View Metrics in Grafana

PaletteAI exposes infrastructure and workload metrics from all clusters (hub and spokes) through a Prometheus server. By linking that Prometheus server to a Grafana instance you operate, you can open Grafana directly from the PaletteAI UI through the Metrics Dashboard panel on the Project Overview and Tenant Overview pages.

PaletteAI publishes the following metric sources to Prometheus out of the box. Exact availability depends on the spoke agentType and on which exporters run on each spoke cluster.

Source	Metrics	Notes
`node-exporter`	CPU, memory, disk, and network metrics scraped from each spoke node.	- `prometheus-agent-minimal` ships only `node_cpu_seconds_total{mode="idle"}`. - `prometheus-agent` ships all Node Exporter metrics. - PaletteAI uses `node_cpu_seconds_total{mode="idle"}` for CPU autoscaling through `ScalingPolicy`.
`dcgm-exporter`	GPU utilization, memory, temperature, and other DCGM metrics scraped from spoke nodes that run the NVIDIA GPU Operator.	- `prometheus-agent-minimal` ships only `DCGM_FI_DEV_GPU_UTIL`. - `prometheus-agent` ships all DCGM Exporter metrics. - Refer to GPU Metrics Requirements.

= = =

• Written instruction 1: From the records below, reproduce word for word every line from the line with "This screenshot has width=1304, height=574." to the line with "Action: click(x=844, y=44)", including both of those lines.

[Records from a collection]
= = =

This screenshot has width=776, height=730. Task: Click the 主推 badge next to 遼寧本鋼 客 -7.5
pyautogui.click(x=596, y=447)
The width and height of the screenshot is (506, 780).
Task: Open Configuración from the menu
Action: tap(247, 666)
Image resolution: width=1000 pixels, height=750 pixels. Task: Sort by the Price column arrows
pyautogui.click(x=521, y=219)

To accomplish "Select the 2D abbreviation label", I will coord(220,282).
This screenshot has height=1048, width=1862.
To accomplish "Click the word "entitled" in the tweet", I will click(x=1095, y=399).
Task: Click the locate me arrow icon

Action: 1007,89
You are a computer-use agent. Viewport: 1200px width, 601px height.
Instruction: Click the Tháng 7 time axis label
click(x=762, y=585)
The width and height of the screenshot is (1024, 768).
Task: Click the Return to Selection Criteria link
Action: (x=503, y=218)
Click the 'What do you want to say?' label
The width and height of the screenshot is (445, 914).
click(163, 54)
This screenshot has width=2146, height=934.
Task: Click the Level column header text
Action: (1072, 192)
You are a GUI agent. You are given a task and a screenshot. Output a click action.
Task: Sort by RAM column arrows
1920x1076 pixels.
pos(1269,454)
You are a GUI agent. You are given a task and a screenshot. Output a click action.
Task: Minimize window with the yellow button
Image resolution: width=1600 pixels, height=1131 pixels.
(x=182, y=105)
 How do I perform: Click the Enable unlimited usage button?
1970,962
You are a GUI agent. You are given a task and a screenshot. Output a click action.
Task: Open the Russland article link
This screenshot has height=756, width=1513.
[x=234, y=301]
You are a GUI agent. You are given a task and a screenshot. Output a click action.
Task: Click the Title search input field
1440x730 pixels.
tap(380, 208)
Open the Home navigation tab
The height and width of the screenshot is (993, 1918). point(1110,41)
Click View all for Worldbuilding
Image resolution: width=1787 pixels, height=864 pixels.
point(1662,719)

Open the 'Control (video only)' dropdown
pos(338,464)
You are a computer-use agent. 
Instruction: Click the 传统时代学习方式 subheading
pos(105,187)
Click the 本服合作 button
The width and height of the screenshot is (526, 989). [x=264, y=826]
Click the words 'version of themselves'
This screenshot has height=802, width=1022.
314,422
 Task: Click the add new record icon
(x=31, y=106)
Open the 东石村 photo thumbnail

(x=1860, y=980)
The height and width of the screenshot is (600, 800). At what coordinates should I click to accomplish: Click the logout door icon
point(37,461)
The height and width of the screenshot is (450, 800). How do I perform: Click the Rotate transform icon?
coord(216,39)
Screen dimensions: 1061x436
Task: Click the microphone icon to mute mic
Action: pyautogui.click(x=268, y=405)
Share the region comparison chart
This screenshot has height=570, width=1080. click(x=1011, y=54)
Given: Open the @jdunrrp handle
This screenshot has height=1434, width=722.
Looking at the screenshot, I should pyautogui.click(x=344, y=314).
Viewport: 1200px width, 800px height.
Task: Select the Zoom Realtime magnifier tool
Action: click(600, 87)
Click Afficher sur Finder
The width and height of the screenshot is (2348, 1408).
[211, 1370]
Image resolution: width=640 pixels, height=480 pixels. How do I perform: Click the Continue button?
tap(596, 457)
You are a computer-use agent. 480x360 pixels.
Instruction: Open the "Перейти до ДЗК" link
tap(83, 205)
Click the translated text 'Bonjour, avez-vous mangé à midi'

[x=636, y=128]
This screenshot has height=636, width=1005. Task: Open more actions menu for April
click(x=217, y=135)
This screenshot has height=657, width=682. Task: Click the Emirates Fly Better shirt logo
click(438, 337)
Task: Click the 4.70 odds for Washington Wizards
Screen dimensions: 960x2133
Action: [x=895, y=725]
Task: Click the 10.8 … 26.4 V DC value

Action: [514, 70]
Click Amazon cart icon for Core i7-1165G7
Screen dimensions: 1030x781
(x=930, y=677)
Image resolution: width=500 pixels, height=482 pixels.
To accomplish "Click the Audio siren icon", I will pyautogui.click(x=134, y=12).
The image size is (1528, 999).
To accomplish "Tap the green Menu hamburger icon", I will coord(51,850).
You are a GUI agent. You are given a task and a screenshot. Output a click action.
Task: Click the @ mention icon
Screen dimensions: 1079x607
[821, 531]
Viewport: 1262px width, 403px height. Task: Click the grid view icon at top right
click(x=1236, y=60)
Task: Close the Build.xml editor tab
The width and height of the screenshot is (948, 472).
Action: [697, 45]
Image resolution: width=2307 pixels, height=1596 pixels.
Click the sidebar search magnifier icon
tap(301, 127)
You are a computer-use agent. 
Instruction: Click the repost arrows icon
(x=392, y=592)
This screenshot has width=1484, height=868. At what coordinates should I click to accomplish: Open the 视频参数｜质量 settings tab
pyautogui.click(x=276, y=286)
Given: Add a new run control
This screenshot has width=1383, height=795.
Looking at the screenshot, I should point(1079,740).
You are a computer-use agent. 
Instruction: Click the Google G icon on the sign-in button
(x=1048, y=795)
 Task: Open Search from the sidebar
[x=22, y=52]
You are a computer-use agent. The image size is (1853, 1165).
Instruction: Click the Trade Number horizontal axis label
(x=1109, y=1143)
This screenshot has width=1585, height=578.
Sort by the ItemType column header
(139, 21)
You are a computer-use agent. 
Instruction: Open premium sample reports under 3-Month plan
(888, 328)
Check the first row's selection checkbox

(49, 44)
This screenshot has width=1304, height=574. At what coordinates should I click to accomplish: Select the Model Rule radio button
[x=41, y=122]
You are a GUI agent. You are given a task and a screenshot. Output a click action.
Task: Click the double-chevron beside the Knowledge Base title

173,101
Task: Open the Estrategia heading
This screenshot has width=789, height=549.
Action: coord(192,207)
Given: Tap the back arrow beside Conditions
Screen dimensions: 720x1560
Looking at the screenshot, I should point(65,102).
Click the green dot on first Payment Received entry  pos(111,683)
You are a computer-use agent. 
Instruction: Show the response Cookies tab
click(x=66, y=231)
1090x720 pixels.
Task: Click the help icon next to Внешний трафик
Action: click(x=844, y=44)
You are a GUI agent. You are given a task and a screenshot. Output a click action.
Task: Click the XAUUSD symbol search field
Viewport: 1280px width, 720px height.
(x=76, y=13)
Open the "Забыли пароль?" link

= = =

• Written instruction 2: Restate the Grafana metrics text from "PaletteAI publishes the" to "each spoke cluster.", switching "exporters" to "collectors".

• Finished answer 1:
This screenshot has width=1304, height=574. At what coordinates should I click to accomplish: Select the Model Rule radio button
[x=41, y=122]
You are a GUI agent. You are given a task and a screenshot. Output a click action.
Task: Click the double-chevron beside the Knowledge Base title

173,101
Task: Open the Estrategia heading
This screenshot has width=789, height=549.
Action: coord(192,207)
Given: Tap the back arrow beside Conditions
Screen dimensions: 720x1560
Looking at the screenshot, I should point(65,102).
Click the green dot on first Payment Received entry  pos(111,683)
You are a computer-use agent. 
Instruction: Show the response Cookies tab
click(x=66, y=231)
1090x720 pixels.
Task: Click the help icon next to Внешний трафик
Action: click(x=844, y=44)

• Finished answer 2:
PaletteAI publishes the following metric sources to Prometheus out of the box. Exact availability depends on the spoke agentType and on which collectors run on each spoke cluster.